Geride kalan lig maçlarına baktığımızda belki de en çok pozisyona girdiğimiz
maç Yeni Malatyaspor deplasmanıydı. O karşılaşmada da olabildiğince rotasyon
gelmişti ki mücadele gücümüz oldukça yüksekti. PSG karşısında da gösterilen o
eforun ardından rotasyon bekliyorduk. Gençlerbirliği karşısında eski formasyona
dönmek ve hemen hemen aynı 11'le oynamak eminim ki hayal kırıklığı oldu. Sen
bu rotasyon olayını nasıl yorumlarsın?
Mehmet Köksal: Yeni Malatyaspor’un genel itibariyle neden açık alanda daha fazla oynandığını konusuna
yukarıda değindim. Aynı şekilde kadroda buna uygun isimler de vardı.
Bekte topsuz oyunda Mariano’ya göre aşırı aktif Şener, merkezde takımın en önemli
penetrecilerinden Ömer, kanatta Adem ve ön alanda da çok hareketli olan Andone.
Baktığımız zaman açık alan konusunda çok daha iyi isimler olduğunu görüyoruz. Yani
böyle bir maçta rotasyon takımının as kadrodan daha iyi performans vermesi
beklenebilirdi. Öyle de oldu. Gençlerbirliği karşılaşması ise benim gözümde biraz daha
farklı. Fakat yine de Babel ve Feghouli gibi yorgunluğu en üst seviyede sahaya yansıtan
isimleri, Selçuk’u bu kadroda görmemeliydik diye düşünüyorum. Aynı şekilde bu sezon
iki maç hariç rezalet bir grafik çizen Belhanda’yı da buna eklemek mümkün. Ve tabi ki de
beklerden hiç değilse birini de bu rotasyona dahil etmeliydik diye düşünüyorum.
Baktığımız zaman as kadroda değişmesi gereken 5-6 isim rahatlıkla sayabiliriz.
Aslında bundan sonrasını yorumlamak çok daha mühim. 4-3-3 / 4-1-4-1
sarmalında bu işin devam etmeyeceğini herkes gibi düşünüyorum. Senin ise 3-5-2
üzerine güzel bir yorumun vardı. Takımın o düzen içerisinde daha iyi dizilip
yerleştiğini yazmıştın. Mevcut oyuncu grubu içerisinde bu düzen nasıl işler ve
oyuncu tercihlerin nasıl olur?

Verilen Bilgiler
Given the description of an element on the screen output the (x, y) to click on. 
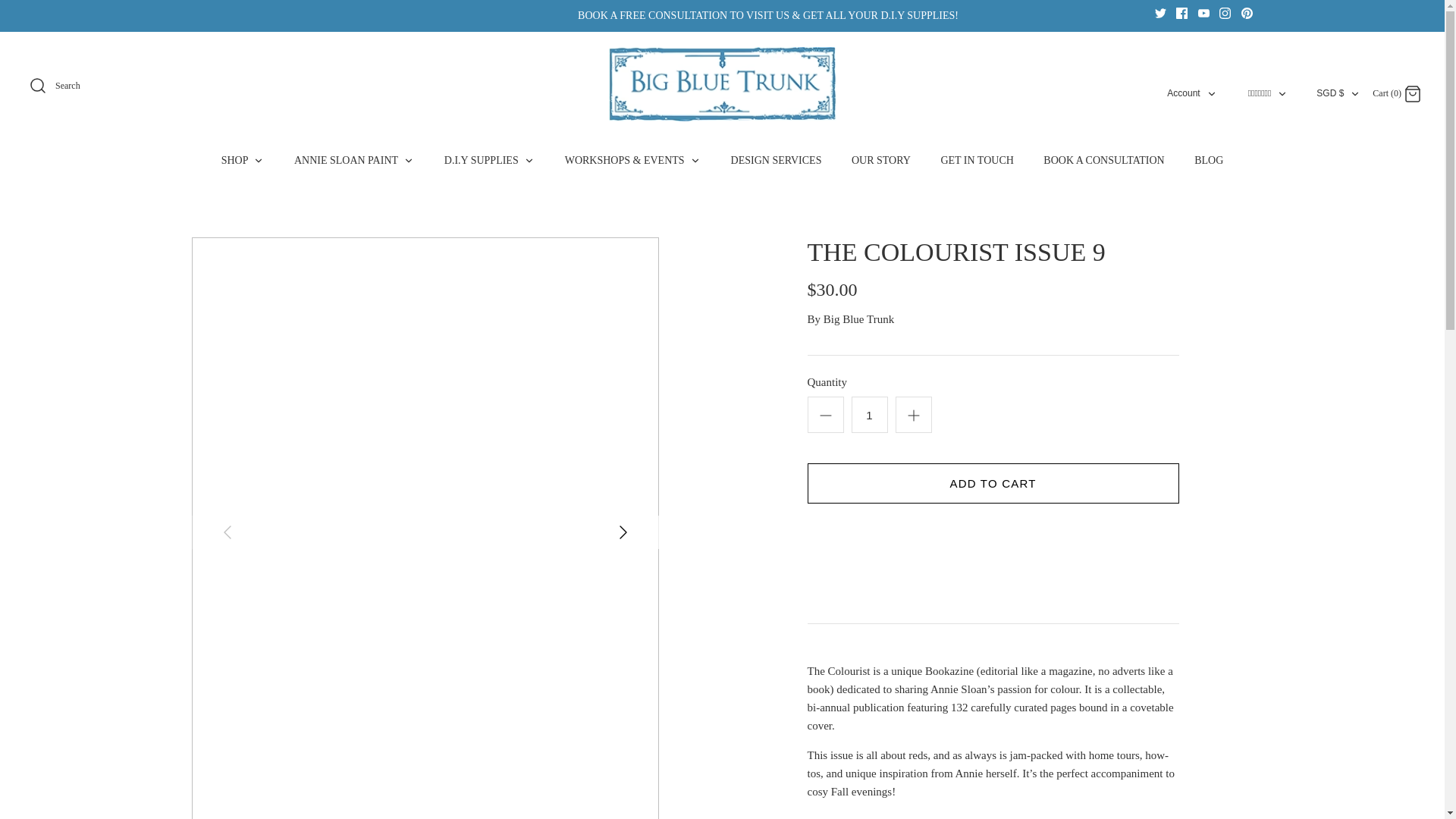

Görev
Yukarıdaki futbol söyleşisinde "Baktığımız zaman as" diye başlayan yerden aşağıya, "tercihlerin nasıl olur?" diye biten yere kadar ne varsa hiç değiştirmeden yaz.

Görev Sonucu
Baktığımız zaman as kadroda değişmesi gereken 5-6 isim rahatlıkla sayabiliriz.
Aslında bundan sonrasını yorumlamak çok daha mühim. 4-3-3 / 4-1-4-1
sarmalında bu işin devam etmeyeceğini herkes gibi düşünüyorum. Senin ise 3-5-2
üzerine güzel bir yorumun vardı. Takımın o düzen içerisinde daha iyi dizilip
yerleştiğini yazmıştın. Mevcut oyuncu grubu içerisinde bu düzen nasıl işler ve
oyuncu tercihlerin nasıl olur?